Experts with the Global Initiative Against Transnational Organizational Crime (GI-TOC) and the Armed Conflict Location and Event Data Project (ACLED) say that Nigerian authorities should consider a nonmilitary approach to bandits by targeting their finances. Bandits make money through crimes such as  cattle rustling, kidnapping, extorting farmers and taking over artisanal gold mines.

“It’s a subject matter that is the least understood,” analyst Kingsley L. Madueke said of bandits’ financing during an online discussion of banditry sponsored by the GI-TOC. “It directly underpins the resilience of armed banditry and also does a lot in terms of serving as a motivation for armed banditry recruitment.”

By some estimates, up to 120 bandit gangs operate in Kaduna and Zamfara states. Experts believe the total number of bandits could be as high as 30,000, with a third of them in Zamfara State.

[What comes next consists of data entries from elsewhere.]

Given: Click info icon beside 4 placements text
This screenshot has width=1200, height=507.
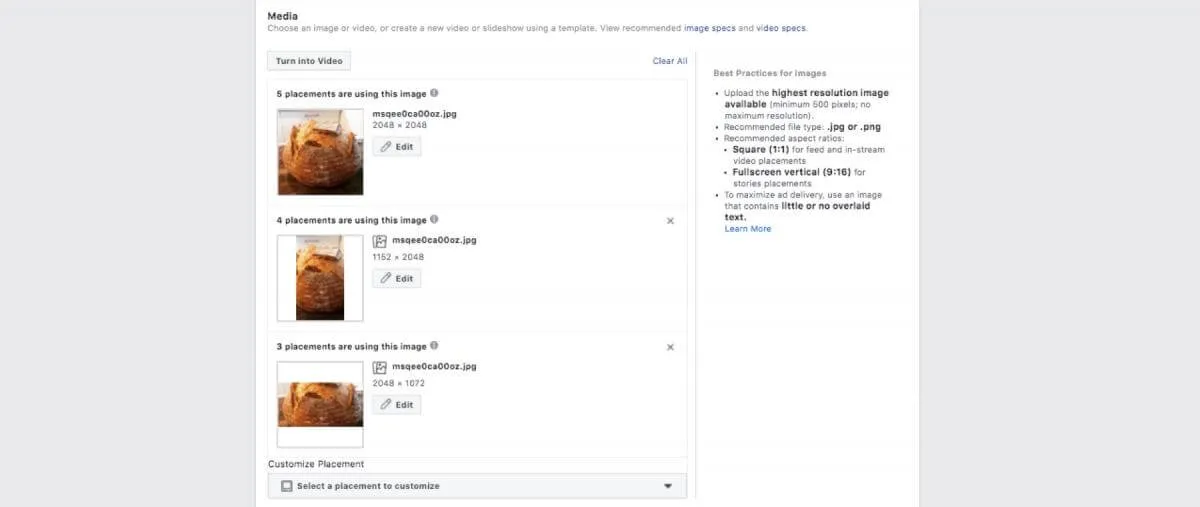Looking at the screenshot, I should click(x=434, y=219).
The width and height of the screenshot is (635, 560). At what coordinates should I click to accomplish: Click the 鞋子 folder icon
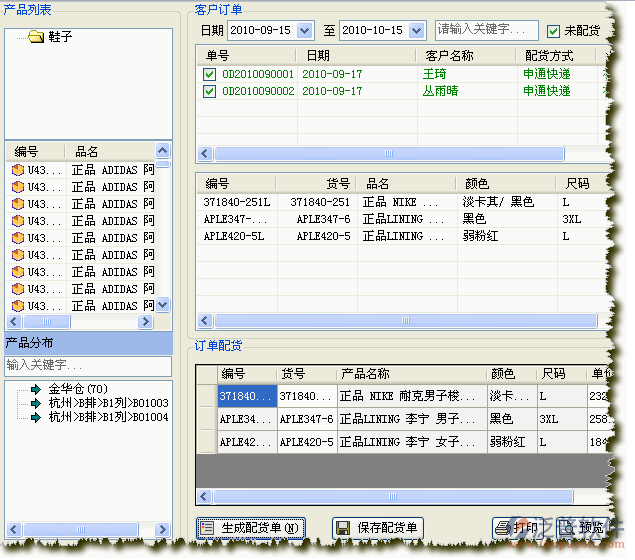[x=35, y=38]
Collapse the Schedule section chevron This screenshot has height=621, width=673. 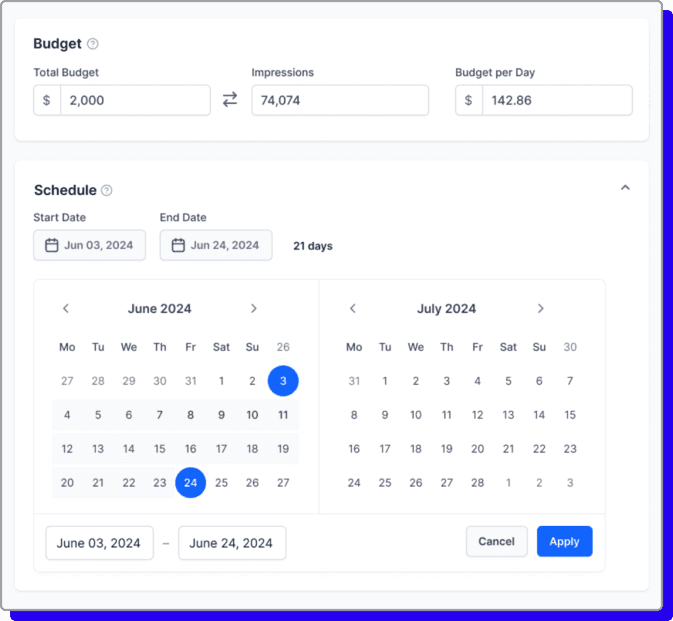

Armed bandits move nimbly between distinct licit and illicit revenue streams to generate the money they need to operate. From 2011 to 2019, their primary tactic was cattle rustling. When herders began moving their cattle elsewhere, bandits turned to kidnapping for ransom. Kidnapping  soon became unviable as potential victims ran out of money or were killed for not paying.

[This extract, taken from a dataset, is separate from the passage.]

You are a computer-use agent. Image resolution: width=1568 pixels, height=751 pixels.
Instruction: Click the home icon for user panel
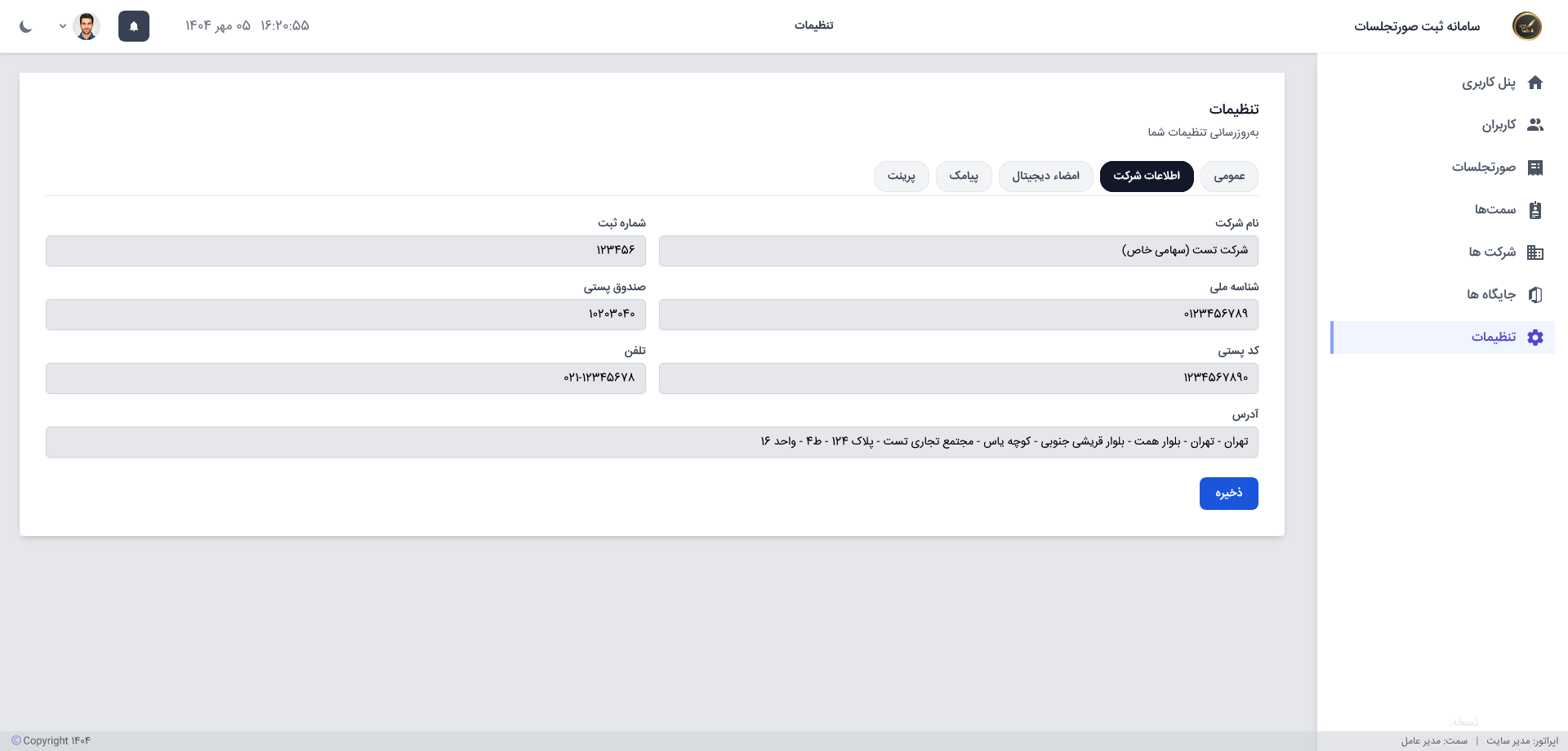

In recent years, bandits have shifted their attention to three other revenue streams: the largely unregulated artisanal gold mining industry, demanding “taxes” from trucking companies transiting the region and demanding that farmers pay to plant and harvest their fields.

“The transition has been toward revenue collection that requires less violence and more coordination with communities,” analyst Olajumoke Ayandele said during the GI-TOC discussion.

Although those new forms of terrorist financing are underpinned by threats of violence, physical violence is actually rare, Ayandele said.

Gold mining’s poor regulation and cash-based transactions have been a magnet for bandits, who have gone from robbing miners to running some mines.

“The (mining) industry presents armed bandits with a significant earning potential,” Madueke said.

For that reason, focusing on mining could play a key role in starving the bandits of revenue, he added.

Analysts urged the Nigerian government to direct more government oversight to artisanal gold mining. In 2019, the government shut down mining in Zamfara to try to disrupt bandits’ income.

“Rather than banning the mining sector, there’s a need to promote and facilitate the formalization of artisanal gold mining,” Madueke said.

By registering miners and boosting security at mining sites, the government could disrupt bandits’ revenue without making things harder for the people who make their living from the mines, analysts said.

Bandits also have gained control of the region’s supply lines by taking over trucking routes after commercial trucking companies refused to enter bandit-plagued territory due to poor security, analyst Maurice Ogbonnaya wrote for ENACT, the anti-transnational organized crime organization.

While military intervention remains an important part of Nigeria’s anti-bandit strategy, investing more heavily in the economies of the North West and North Central regions could go a long way toward breaking the hold bandits have on the area, according to the joint GI-TOC/ACLED study.

Doing so would make banditry less attractive to young men looking for purpose and to others looking to make money by informing bandits about the government’s counterterrorism operations. Financial support for farming also could prevent people from turning to banditry.

“It’s crucial to prioritize these vulnerable groups by offering them an alternative livelihood,” Madueke said.